In contrast to Spikes Asia—where a single panel of seven judges handles all 300 or so entries in the PR field, making it easier to get a feel for the overall scope of submissions—with SABRE you only get to see entries in the categories that you yourself are judging. In my case, charged as I was with three categories, that meant I saw just 35 entries from a total cohort of around 1,000. Furthermore, while Spikes Asia sees case films for all entries uploaded to the event’s official website, for most entries SABRE lists only the campaign titles, agencies, and clients, meaning that details of the actual content of winning entries are often not available even after the winners are announced.

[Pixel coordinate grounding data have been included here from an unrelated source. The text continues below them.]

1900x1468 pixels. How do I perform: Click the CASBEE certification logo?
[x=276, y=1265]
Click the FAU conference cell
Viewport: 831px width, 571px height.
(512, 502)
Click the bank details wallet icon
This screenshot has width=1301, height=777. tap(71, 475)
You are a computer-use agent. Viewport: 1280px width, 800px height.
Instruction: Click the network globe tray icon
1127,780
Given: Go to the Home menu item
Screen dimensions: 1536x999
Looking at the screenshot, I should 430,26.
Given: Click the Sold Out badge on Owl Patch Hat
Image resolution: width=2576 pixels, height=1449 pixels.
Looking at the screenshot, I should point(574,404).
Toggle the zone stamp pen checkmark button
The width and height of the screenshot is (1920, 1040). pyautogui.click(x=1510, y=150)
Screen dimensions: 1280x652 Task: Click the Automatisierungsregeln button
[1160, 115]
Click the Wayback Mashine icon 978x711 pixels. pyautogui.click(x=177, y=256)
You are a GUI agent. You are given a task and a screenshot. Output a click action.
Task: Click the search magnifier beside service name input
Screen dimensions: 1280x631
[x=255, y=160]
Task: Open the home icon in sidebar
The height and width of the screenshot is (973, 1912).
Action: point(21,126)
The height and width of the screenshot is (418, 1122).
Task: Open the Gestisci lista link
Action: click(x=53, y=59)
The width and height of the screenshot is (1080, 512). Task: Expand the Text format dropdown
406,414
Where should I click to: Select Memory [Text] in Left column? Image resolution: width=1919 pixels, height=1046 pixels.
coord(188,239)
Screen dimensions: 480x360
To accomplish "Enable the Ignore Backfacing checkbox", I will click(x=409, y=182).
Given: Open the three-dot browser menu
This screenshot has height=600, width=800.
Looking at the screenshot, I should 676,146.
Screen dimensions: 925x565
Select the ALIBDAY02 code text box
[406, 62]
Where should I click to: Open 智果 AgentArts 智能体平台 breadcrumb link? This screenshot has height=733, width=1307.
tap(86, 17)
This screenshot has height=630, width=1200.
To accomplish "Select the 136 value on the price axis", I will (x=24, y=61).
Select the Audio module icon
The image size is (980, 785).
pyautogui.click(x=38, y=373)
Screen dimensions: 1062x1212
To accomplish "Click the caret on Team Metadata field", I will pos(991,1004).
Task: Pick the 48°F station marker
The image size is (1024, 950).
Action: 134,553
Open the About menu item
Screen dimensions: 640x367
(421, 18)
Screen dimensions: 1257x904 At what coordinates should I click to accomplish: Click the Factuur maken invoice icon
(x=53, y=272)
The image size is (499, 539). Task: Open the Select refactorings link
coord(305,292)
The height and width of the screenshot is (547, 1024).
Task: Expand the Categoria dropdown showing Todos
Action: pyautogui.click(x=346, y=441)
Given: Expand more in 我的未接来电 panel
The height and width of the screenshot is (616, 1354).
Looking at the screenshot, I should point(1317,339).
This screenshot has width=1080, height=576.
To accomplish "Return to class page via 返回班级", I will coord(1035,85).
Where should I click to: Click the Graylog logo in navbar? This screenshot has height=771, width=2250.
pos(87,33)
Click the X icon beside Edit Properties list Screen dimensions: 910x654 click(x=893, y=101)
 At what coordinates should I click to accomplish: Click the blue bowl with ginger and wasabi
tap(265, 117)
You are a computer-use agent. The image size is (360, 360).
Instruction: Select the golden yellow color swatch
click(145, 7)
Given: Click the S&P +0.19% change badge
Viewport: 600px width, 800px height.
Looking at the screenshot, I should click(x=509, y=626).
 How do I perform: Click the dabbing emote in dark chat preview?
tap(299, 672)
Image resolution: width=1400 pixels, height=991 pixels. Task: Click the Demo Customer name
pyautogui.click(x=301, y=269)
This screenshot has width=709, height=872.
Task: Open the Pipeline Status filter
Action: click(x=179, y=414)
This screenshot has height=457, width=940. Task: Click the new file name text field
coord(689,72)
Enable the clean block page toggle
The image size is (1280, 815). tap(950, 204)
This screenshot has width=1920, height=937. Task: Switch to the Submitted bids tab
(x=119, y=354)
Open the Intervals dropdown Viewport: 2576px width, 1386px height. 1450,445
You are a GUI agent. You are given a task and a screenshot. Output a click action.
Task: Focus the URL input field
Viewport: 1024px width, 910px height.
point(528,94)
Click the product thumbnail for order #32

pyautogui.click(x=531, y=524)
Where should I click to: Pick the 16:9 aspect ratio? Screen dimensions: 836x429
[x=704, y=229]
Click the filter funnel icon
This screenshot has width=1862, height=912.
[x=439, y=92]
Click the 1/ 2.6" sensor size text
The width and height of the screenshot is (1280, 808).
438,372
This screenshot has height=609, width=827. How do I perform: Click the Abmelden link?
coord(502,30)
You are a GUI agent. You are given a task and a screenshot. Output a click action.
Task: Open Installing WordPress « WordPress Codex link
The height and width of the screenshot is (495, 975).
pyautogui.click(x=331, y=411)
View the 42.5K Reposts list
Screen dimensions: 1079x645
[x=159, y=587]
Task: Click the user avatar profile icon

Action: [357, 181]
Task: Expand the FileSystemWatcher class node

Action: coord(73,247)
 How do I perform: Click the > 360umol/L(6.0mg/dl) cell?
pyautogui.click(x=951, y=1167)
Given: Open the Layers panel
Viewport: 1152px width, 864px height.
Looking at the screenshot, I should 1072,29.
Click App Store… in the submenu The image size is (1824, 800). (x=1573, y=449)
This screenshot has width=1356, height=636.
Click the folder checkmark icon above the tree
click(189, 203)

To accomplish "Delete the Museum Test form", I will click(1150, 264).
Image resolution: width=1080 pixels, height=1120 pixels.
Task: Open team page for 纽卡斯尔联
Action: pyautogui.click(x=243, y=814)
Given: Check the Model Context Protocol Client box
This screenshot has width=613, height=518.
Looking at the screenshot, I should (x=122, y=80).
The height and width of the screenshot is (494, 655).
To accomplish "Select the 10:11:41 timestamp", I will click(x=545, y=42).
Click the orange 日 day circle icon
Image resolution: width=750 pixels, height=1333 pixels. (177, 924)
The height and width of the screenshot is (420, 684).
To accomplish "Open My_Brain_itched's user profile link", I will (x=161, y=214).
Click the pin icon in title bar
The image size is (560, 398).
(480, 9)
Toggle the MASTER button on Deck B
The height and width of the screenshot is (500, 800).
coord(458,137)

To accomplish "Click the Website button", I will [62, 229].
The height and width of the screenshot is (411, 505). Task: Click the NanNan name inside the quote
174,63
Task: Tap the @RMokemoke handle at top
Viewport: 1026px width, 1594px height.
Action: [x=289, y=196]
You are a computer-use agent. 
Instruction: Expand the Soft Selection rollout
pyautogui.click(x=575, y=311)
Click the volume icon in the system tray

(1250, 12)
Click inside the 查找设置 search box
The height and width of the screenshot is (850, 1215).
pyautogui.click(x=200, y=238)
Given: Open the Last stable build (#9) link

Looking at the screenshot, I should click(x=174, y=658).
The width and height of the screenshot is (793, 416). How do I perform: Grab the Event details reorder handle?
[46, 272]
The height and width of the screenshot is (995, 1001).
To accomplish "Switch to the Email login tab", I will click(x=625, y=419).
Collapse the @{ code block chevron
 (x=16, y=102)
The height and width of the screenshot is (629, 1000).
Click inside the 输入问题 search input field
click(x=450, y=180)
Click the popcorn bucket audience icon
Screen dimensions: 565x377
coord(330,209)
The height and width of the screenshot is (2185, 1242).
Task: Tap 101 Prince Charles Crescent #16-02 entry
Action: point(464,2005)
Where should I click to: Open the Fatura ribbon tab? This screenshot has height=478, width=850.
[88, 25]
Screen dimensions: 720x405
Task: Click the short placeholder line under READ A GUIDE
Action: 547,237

The SABRE Awards are also unique for the way in which prizes are awarded. Besides individual prizes for each judging category, five particularly impressive winners from each regional competition are also shortlisted for the Platinum SABRE Award for Best in Show, putting them into contention for the Global SABRE Awards held later in the year. At SABRE Awards Asia-Pacific 2020, the overall Best-in-Show award went to Michelin Impossible, a campaign implemented by Ogilvy Australia for Kentucky Fried Chicken. I have been intrigued by the Australian knack for quirky PR ideas since encountering McDonald’s McPickle campaign as a judge at Spikes Asia 2019, and Michelin Impossible continued in this vein, creating PR from a push to get KFC listed in prestigious restaurant directory the Michelin Guide. Playing up the contrast between fast food and fine dining, with one Australian franchisee even paying a direct visit to the France-based guide’s publishers in Paris, from idea to execution it was an exceptionally well-realized campaign.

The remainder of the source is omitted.